● **SOURCE MATERIAL**
-------------------------

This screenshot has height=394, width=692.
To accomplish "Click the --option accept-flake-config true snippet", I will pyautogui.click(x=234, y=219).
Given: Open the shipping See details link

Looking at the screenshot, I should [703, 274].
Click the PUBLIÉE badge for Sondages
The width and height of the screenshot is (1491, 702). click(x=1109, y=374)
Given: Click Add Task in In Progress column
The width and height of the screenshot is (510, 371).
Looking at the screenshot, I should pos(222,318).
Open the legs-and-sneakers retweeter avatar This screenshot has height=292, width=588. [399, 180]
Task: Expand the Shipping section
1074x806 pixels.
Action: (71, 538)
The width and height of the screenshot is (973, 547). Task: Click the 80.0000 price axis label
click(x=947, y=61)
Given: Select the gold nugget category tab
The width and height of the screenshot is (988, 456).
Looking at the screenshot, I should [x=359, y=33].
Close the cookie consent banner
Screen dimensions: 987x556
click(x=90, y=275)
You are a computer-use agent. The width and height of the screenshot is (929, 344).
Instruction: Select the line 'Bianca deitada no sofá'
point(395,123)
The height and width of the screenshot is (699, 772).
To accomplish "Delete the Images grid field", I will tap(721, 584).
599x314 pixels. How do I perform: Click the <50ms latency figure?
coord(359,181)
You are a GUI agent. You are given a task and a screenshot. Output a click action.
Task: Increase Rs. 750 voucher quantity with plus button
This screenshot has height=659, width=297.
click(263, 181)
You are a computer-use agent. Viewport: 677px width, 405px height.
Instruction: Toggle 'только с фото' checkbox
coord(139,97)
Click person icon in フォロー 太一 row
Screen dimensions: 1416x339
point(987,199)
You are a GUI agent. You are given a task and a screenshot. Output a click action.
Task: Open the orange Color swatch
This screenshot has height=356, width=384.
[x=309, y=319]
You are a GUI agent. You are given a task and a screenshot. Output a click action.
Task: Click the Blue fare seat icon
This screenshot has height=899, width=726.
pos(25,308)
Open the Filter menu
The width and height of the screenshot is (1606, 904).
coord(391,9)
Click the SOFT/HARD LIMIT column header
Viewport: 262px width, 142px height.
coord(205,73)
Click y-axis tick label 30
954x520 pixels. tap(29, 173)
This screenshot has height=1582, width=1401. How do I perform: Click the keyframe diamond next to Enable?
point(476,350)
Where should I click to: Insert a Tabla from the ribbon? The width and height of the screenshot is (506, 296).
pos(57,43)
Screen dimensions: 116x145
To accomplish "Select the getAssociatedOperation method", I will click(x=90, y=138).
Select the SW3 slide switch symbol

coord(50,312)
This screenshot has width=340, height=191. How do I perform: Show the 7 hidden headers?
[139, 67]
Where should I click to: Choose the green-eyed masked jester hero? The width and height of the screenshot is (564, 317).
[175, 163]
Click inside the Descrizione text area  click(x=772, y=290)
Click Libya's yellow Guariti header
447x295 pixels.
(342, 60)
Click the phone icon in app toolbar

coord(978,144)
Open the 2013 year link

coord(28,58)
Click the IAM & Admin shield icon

-------------------------

● **PROBLEM TO SOLVE**
Print exactly the lines that run from the line containing "Task: Click the Blue fare seat icon" to the end of the data, both ends included.

● **ANSWER TO THE EXERCISE**
Task: Click the Blue fare seat icon
This screenshot has height=899, width=726.
pos(25,308)
Open the Filter menu
The width and height of the screenshot is (1606, 904).
coord(391,9)
Click the SOFT/HARD LIMIT column header
Viewport: 262px width, 142px height.
coord(205,73)
Click y-axis tick label 30
954x520 pixels. tap(29, 173)
This screenshot has height=1582, width=1401. How do I perform: Click the keyframe diamond next to Enable?
point(476,350)
Where should I click to: Insert a Tabla from the ribbon? The width and height of the screenshot is (506, 296).
pos(57,43)
Screen dimensions: 116x145
To accomplish "Select the getAssociatedOperation method", I will click(x=90, y=138).
Select the SW3 slide switch symbol

coord(50,312)
This screenshot has width=340, height=191. How do I perform: Show the 7 hidden headers?
[139, 67]
Where should I click to: Choose the green-eyed masked jester hero? The width and height of the screenshot is (564, 317).
[175, 163]
Click inside the Descrizione text area  click(x=772, y=290)
Click Libya's yellow Guariti header
447x295 pixels.
(342, 60)
Click the phone icon in app toolbar

coord(978,144)
Open the 2013 year link

coord(28,58)
Click the IAM & Admin shield icon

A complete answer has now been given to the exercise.